EXERCISE DETAILS: Return all of the items below verbatim, line for line.

-------

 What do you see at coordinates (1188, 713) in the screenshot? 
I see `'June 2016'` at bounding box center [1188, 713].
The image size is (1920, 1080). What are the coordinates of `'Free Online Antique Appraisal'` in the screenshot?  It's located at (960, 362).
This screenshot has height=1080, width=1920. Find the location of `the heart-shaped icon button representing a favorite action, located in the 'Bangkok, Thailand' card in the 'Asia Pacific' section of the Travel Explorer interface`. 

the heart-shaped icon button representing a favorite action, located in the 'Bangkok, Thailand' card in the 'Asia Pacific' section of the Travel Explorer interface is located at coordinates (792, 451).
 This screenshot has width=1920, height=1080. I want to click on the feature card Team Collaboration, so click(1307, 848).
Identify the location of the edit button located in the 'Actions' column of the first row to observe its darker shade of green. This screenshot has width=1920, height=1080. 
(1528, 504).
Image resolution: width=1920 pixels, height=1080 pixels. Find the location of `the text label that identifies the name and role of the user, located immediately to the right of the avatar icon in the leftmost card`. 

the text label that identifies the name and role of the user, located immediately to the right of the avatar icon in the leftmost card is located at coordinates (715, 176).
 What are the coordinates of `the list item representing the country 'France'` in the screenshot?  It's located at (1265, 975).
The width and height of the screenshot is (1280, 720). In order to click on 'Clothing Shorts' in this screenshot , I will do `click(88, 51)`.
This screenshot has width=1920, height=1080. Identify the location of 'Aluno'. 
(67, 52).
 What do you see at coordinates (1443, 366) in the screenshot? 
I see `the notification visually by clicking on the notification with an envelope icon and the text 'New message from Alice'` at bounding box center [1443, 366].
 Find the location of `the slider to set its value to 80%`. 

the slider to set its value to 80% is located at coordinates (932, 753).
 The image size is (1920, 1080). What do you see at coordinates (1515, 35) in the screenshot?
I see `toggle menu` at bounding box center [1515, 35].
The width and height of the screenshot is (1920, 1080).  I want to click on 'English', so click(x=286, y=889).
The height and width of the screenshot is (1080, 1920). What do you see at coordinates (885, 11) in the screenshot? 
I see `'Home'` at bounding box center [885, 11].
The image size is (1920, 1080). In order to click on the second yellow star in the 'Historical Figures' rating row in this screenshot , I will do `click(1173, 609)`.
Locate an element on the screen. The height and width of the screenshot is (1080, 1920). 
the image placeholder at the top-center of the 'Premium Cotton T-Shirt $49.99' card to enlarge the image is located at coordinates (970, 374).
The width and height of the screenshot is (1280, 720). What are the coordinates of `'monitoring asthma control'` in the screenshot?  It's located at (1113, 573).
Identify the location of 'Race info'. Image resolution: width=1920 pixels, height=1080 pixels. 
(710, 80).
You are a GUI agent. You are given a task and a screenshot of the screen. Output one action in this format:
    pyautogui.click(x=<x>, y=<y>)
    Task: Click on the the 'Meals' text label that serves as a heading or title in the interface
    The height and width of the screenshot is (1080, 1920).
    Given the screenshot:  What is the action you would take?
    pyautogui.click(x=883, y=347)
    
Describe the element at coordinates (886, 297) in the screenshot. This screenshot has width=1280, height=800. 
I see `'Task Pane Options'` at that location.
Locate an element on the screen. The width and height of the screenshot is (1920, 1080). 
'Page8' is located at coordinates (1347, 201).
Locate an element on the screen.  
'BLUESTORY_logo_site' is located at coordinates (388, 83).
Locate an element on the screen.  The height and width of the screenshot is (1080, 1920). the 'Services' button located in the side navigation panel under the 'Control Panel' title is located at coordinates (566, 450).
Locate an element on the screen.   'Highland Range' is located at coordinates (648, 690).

-------

RESULT BELOW:
 What do you see at coordinates (1188, 713) in the screenshot? 
I see `'June 2016'` at bounding box center [1188, 713].
The image size is (1920, 1080). What are the coordinates of `'Free Online Antique Appraisal'` in the screenshot?  It's located at (960, 362).
This screenshot has height=1080, width=1920. Find the location of `the heart-shaped icon button representing a favorite action, located in the 'Bangkok, Thailand' card in the 'Asia Pacific' section of the Travel Explorer interface`. 

the heart-shaped icon button representing a favorite action, located in the 'Bangkok, Thailand' card in the 'Asia Pacific' section of the Travel Explorer interface is located at coordinates (792, 451).
 This screenshot has width=1920, height=1080. I want to click on the feature card Team Collaboration, so click(1307, 848).
Identify the location of the edit button located in the 'Actions' column of the first row to observe its darker shade of green. This screenshot has width=1920, height=1080. 
(1528, 504).
Image resolution: width=1920 pixels, height=1080 pixels. Find the location of `the text label that identifies the name and role of the user, located immediately to the right of the avatar icon in the leftmost card`. 

the text label that identifies the name and role of the user, located immediately to the right of the avatar icon in the leftmost card is located at coordinates (715, 176).
 What are the coordinates of `the list item representing the country 'France'` in the screenshot?  It's located at (1265, 975).
The width and height of the screenshot is (1280, 720). In order to click on 'Clothing Shorts' in this screenshot , I will do `click(88, 51)`.
This screenshot has width=1920, height=1080. Identify the location of 'Aluno'. 
(67, 52).
 What do you see at coordinates (1443, 366) in the screenshot? 
I see `the notification visually by clicking on the notification with an envelope icon and the text 'New message from Alice'` at bounding box center [1443, 366].
 Find the location of `the slider to set its value to 80%`. 

the slider to set its value to 80% is located at coordinates (932, 753).
 The image size is (1920, 1080). What do you see at coordinates (1515, 35) in the screenshot?
I see `toggle menu` at bounding box center [1515, 35].
The width and height of the screenshot is (1920, 1080).  I want to click on 'English', so click(x=286, y=889).
The height and width of the screenshot is (1080, 1920). What do you see at coordinates (885, 11) in the screenshot? 
I see `'Home'` at bounding box center [885, 11].
The image size is (1920, 1080). In order to click on the second yellow star in the 'Historical Figures' rating row in this screenshot , I will do `click(1173, 609)`.
Locate an element on the screen. The height and width of the screenshot is (1080, 1920). 
the image placeholder at the top-center of the 'Premium Cotton T-Shirt $49.99' card to enlarge the image is located at coordinates (970, 374).
The width and height of the screenshot is (1280, 720). What are the coordinates of `'monitoring asthma control'` in the screenshot?  It's located at (1113, 573).
Identify the location of 'Race info'. Image resolution: width=1920 pixels, height=1080 pixels. 
(710, 80).
You are a GUI agent. You are given a task and a screenshot of the screen. Output one action in this format:
    pyautogui.click(x=<x>, y=<y>)
    Task: Click on the the 'Meals' text label that serves as a heading or title in the interface
    The height and width of the screenshot is (1080, 1920).
    Given the screenshot:  What is the action you would take?
    pyautogui.click(x=883, y=347)
    
Describe the element at coordinates (886, 297) in the screenshot. This screenshot has width=1280, height=800. 
I see `'Task Pane Options'` at that location.
Locate an element on the screen. The width and height of the screenshot is (1920, 1080). 
'Page8' is located at coordinates (1347, 201).
Locate an element on the screen.  
'BLUESTORY_logo_site' is located at coordinates (388, 83).
Locate an element on the screen.  The height and width of the screenshot is (1080, 1920). the 'Services' button located in the side navigation panel under the 'Control Panel' title is located at coordinates (566, 450).
Locate an element on the screen.   'Highland Range' is located at coordinates (648, 690).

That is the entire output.